INTERNATIONAL PROGRAMME ON CHEMICAL SAFETY
WORLD HEALTH ORGANIZATION
TOXICOLOGICAL EVALUATION OF SOME
FOOD COLOURS, ENZYMES, FLAVOUR
ENHANCERS, THICKENING AGENTS, AND
CERTAIN FOOD ADDITIVES
WHO FOOD ADDITIVES SERIES 6
The evaluations contained in this publication were prepared by the
Joint FAO/WHO Expert Committee on Food Additives which met in Rome,
4-13 June 19741
World Health Organization Geneva 1975
1 Eighteenth Report of the Joint FAO/WHO Expert Committee on
Food Additives, Wld Hlth Org. techn. Rep. Ser., 1974, No. 557.

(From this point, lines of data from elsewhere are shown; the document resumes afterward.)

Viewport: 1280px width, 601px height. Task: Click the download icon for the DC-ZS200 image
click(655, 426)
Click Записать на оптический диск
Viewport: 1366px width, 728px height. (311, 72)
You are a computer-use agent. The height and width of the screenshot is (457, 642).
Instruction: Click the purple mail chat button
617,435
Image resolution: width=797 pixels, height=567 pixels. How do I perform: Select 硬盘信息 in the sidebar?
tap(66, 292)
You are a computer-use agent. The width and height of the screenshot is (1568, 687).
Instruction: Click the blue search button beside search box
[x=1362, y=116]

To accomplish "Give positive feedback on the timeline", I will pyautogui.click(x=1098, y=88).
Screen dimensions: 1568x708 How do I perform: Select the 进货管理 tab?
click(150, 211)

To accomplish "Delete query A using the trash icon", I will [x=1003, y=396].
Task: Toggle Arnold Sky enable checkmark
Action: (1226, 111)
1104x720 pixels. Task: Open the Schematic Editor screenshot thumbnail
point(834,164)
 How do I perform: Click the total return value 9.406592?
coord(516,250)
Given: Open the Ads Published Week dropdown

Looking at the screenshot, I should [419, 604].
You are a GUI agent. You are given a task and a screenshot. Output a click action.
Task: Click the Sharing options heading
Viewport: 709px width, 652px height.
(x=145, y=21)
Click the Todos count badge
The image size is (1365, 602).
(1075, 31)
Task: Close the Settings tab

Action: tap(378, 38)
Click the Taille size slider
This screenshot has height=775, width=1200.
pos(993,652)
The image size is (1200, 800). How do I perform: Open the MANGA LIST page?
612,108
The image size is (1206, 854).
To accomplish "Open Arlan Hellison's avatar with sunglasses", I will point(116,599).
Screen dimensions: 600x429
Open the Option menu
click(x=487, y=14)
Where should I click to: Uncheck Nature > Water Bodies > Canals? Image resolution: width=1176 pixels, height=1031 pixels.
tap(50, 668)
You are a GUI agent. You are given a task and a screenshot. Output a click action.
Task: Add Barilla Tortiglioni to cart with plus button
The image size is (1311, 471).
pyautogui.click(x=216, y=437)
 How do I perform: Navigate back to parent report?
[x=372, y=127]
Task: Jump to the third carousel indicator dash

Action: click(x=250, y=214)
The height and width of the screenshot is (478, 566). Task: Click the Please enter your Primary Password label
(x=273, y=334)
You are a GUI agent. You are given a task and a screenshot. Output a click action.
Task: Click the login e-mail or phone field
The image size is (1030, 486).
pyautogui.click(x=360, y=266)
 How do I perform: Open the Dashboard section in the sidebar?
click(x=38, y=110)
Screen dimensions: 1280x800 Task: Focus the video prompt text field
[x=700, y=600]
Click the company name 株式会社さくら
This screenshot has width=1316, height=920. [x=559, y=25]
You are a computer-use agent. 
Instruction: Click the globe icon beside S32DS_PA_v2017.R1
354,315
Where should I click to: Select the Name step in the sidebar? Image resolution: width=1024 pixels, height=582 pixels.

FAO Nutrition Meetings Report Series, 1974, No. 54.
ETHYLMALTOL
Explanation
This compound has been evaluated for acceptable daily intake by
the Joint FAO/WHO Expert Committee on Food Additives (see Annex 1,
Ref. No. 22) in 1970. No toxicological monograph has been published at
that time.
In the Fourteenth Report1 it was noted that ethylmaltol is
intended as an alternative to its homologue, meltol. Data were
sufficient to assign an acceptable daily intake of 0-2 mg/kg bw.
BIOLOGICAL DATA
BIOCHEMICAL ASPECTS
Orally administered ethylmaltol is almost completely absorbed
from the gut. 65-70% appears in the urine as glucuronide/or sulfate
within two hours. None was detected in the faeces (Gralla et al.,
1969). Following oral (200 mg/kg) and i.v. (10 mg/kg) administration
to dogs showed that orally given ethylmaltol is rapidly and
extensively absorbed from the gut. 65-70% are excreted in the
urine as sulfate and glucuronide after oral and 30-96% after i.v.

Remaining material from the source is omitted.